I am listening to the Red House Painters song, “Funhouse”, which I feel is really the coincidental-but-inevitably-brilliant soundtrack choice for the event of the last breeze of time that has passed us so oddly. I might be rambling or being a complete nonsensical fuck-face of (Corey is dangling bacon amongst my left cheek at this very moment, which I would normally find sickening but like it because it proves the point of my prediction that the sandwich would include a main ingredient of pig meat)  astounding proportions right now, and so I will still go on without worrying if I am a dumb bastard. Apologies should be in order, mostly because of my lack of grammar that is basically found in each sentence and continues to mount as the paragraph lengthens, but I fucking am only worried about board games at this point for some reason, so I am not sorry. Without any further, worthless adeu, here is the list that you’ve all been (not) waiting for…

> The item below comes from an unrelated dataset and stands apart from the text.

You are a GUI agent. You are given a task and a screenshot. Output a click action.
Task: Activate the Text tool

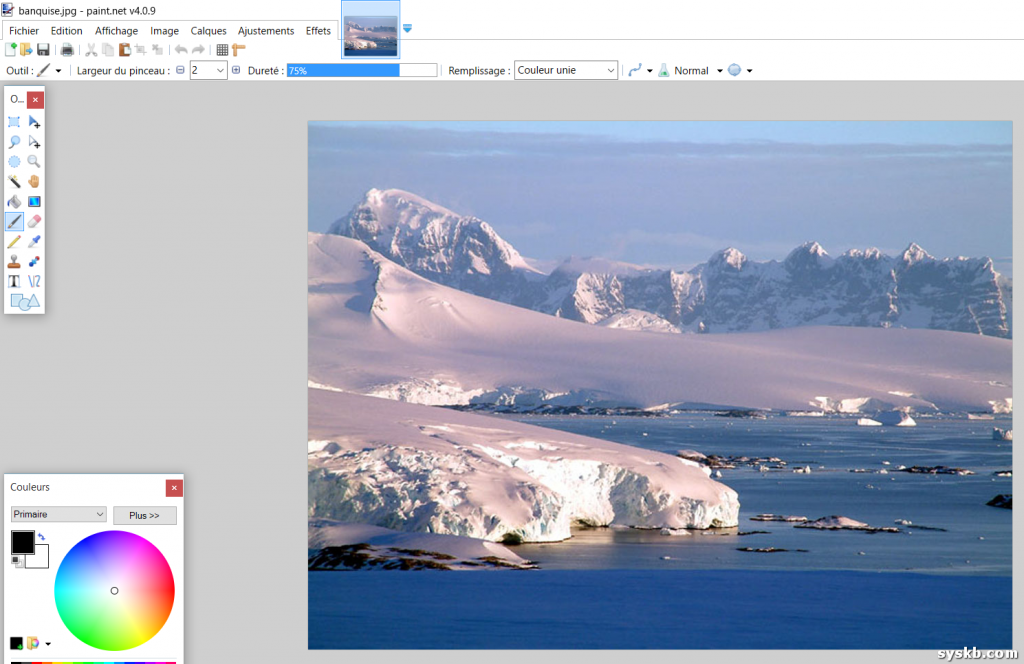click(x=14, y=281)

The Top However Many Things I Am Wanting To Type And/Or Am Thinking About At This Very Moment
1.”Tanning beds explode with rich women inside.”
2.There is a breezy draft blowing throughout the shop right now, causing the operating handles of the window blinds to sway at a steady pace. But this is not a fair fight, for the left one has been situated at least an inch and a half above the right one. Prematurely out of the race. Bullshit. Saddening. Goddamn.
3.Did anyone ever answer the question concerning the whereabouts of Carmen Sandiego? I mean, they were always so mixed on their thoughts about it, constantly changing their answer. With the surveillance technology that exists in today’s modern world, you’d think they could’ve ended this mess rather easily.
4.It is normal for me to think about random, overlooked, maybe under-appreciated animals on a daily basis, probably at least four to seven times a day. In the last 10 hours however, I have thought about what could approach not only a hundred animals, preying mantis’s, etc, but also the numerous ways that they can slither, scavenge, feast in dumpsters, nibble away at what most would consider “common” household items, and what have you. I might not be making sense, that’s if I haven’t lost you to another, more interesting website or whatever by now, but the point is that thinking about a fucking raccoon tapping on the cupboard door of a middle-class kitchen, simply to get into a box of whole wheat Zesta crackers, is something I like to do. Iguanas are capable of being conceited too, let’s not forget that.
5.I am tired. Maybe I should sleep soon. I want to own something maroon that is of extreme value someday.
6.My grandfather has literally spent the last twenty years of life (and counting) sitting on a leather blue chair on an average of twelve hours each day complaining, being self-indulgent, anticipating the power-hour combo of Wheel of Fortune/Jeopardy, and, chief among all things – HACKING. The man hacks up phlegm and various saliva, bits of whatever he had eaten minutes before, ALL GODDAMN DAY EVERY DAY, until the end of time, or his time. He refuses to either fix the problem or simply hack it out and spit it somewhere other than back into his body. It remains piling up in him, compounding into a future of even more hacks. An army of hacks. HACK HENCHMAN will be needed for recruit backup in the very near future.
7.I am stupid.


Father’s Day/Birthday

June 16, 2008

“If I was a Pagan, then I would be one happy motherfucker.”

A quote earlier today from my dad, Mark Ferguson, commenting on the coincidence of his birthday being on the same day as Father’s Day…and displaying, as he does so often, how much he refuses to believe in celebrating them. Or any holiday for that matter, excluding Thanksgiving.